EXTRACTED TEXT
A game has the following

Set of players D = { P_i | 1 <= i <= n}
Set of rules R
Set of Strategies S_ifor each player P_i
Set of Outcomes. O
Pay off u_i(o) for each player i and for each outcome o e O

Example 1{Coin Matching Game}

Coin Matching Game : Two players choose independently either Head or Tail and report it to a central authority. If both choose the same side of the coin , player 1 wins, otherwise 2 wins.

A game has the following :-

1. Set of Players.
The two players who are choosing either Head or Tail in the Coin Matching Game form the set of players i.e. P={P1,P2}

2. Set of Rules. R
There are ceratin rules which each player has to follow while playing the game. Each player can safely assume that others are following these rules. In coin matching game each player can choose either Head or Tail. He has to act independently and made his selection only once. Player 1 wins if both selections are the same othrwise player 2 wins. These form the Rule set R for the Coin Matching Game.

3. Set Strategies S_ifor each player P_i
For example in Matching coins S₁ = { H, T} and S₂ = {H,T} are the strategies of the two players. Which means each of them can choose either Head or Tail.

3. Set of Outcomes. O
In matching Coins its {Loss, Win} for both players.

    This is a function of the strategy profile selected.
     In our example S₁ x S₂= {(H,H),(H,T),(T,H),(T,T)} is the strategy profile.
    clearly first and last are win situation for first player while the middle two are win cases for the second player.

4. Pay off u_i(o) for each player i and for each outcome o e O
This is the amount of benifit a player derives if a particular outcome happens. In general its different for different players.
Let the payoffs in Coin Matching Game be,

u₁(Win) = 100
u₁(Loss) = 0

u₂(Win) = 100
u₂(Loss) = 0

Both the players would like to maximize their payoffs (rationality) so both will try to win. Now lets consider a slightly different case. We redefine the payoffs as,
Player 1 is competetor so

u₁(Win) = 100
u₁(Loss) = 0

While player 2 is a very concerned about seeing player 1 happy (player 1 is his little brother) so for him

u₂(Win) = 10
u₂(Loss) = 100

In this situation only player 1 would try hard to win while player 2 will try to lose. The point to note is that each player tries maximize his payoff for which he/she would like to get the Outcome which gives him maximum payoff.

WRITTEN REQUEST 1
Do these statements agree with the coin matching game text? For each of (a), (b) and (c), answer yes or no and quote the words that decide it.
(a) In the coin matching game, a player may make a selection more than once.
(b) Player 2 wins when both players choose the same side of the coin.
(c) Under the redefined payoffs, player 2 will try to lose.
WRITTEN REQUEST 2
Could you write the next part of the coin matching game text, picking up after its final sentence?

DATA SECTION
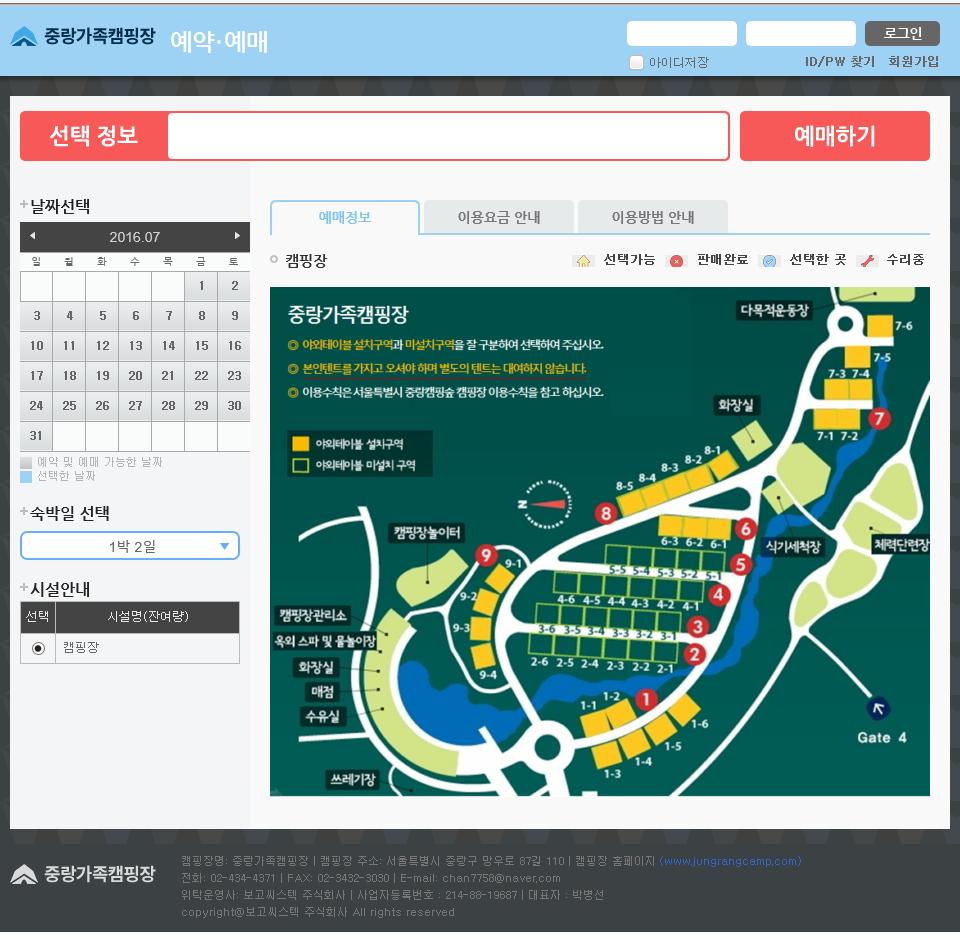This screenshot has width=960, height=939.
Task: Click the 중랑가족캠핑장 logo in header
Action: click(x=83, y=37)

EXERCISE ANSWER 1
(a) No: "He has to act independently and made his selection only once."
(b) No: "If both choose the same side of the coin , player 1 wins, otherwise 2 wins."
(c) Yes: "player 2 will try to lose."

EXERCISE ANSWER 2
    Informally we can say the players sit across a table and play the game according to the set of rules. There is an outcome for each player when the game ends. each player derives a pay off from this outcome. For example an outcome of victory brings payoff in terms of awards and fame to the cricket players, while loss means no payoff. Because all the players are rational beings they will try to maximize their payoffs. In non co-operative games players don't know what other players are doing. So they have to make the moves without looking at what others are doing.
      Each player chooses a strategy i.e. set of moves he would play .
Strategy
    It is the set of moves that a player would play in a game. Being rational a player would chose the startegy in such a way as to maximize his/her payoff.

Zero Sum Game : In zero sum game sum of payoff's of all the players for each outcome of the game, is zero. Which means if one player is able to improve his payoff by using some good startegy the payoff of others is going to decrease.

Example 2{Tic-Tac-Toe}

In Tic-Tac-Toe game there are two players x and o. Outcomes are O = {x wins, o wins, draw}

ux(x wins ) = 1 ux(o wins) = -1        ux(draw) = 0
uo(x wins) = -1 uo(o wins) = 1        uo(draw) = 0
----------------------------------------
                        0                                0                           0

Constant sum Game : In zero sum game sum of payoff's of all the players for each outcome of the game, is a constant.
Zero-sum games are true games of conflict.Any gain on a player's side comes at the expense of his opponents.Think of dividing up a pie.The size of the pie doesn't change. Its all about redistribution of the pieces between the players.

Example 3{Chess}

Consider the game of Chess. There are two players one playing with White pieces and one playing with Black pieces. There are three possible outcomes. O = { Black Wins, White Wins , Draw }.

Lets define payoffs as

Black Wins White Wins Draw

U_b 1 0 ½

U_w 0 1 ½

Sum 1 1 1

This is a constant sum game, sum of payoffs is constant. If white increases his payoff by a win the payoff of black goes down and vice versa.

Above two types are called strictly competetive games. Win for one player is loss for the other

Non Zero Sum Game

Example 4{Cricket with advertisers}

There are three palyers in a Cricket match

1. India
2. Pakistan
3. Advertisers

There are three outcomes O = { India Wins , Pakistan Wins , There is a Tie } = {I,P,T}

if we define payoffs as

u_A(I) = 10         u_I(I) = 10                u_P(I) = 0
u_A(P) = 10         u_I(P) = 0                u_P(P) = 10
u_A(T) = 100        u_I (T) = 5               u_P(T) =   5

The payoff for advertisers remains the same whoever wins but in case of a thrilling tie, lots of people will watch the last few overs increasing advertisers' payoff manyfold.

Here we have a Non Zero Sum Game.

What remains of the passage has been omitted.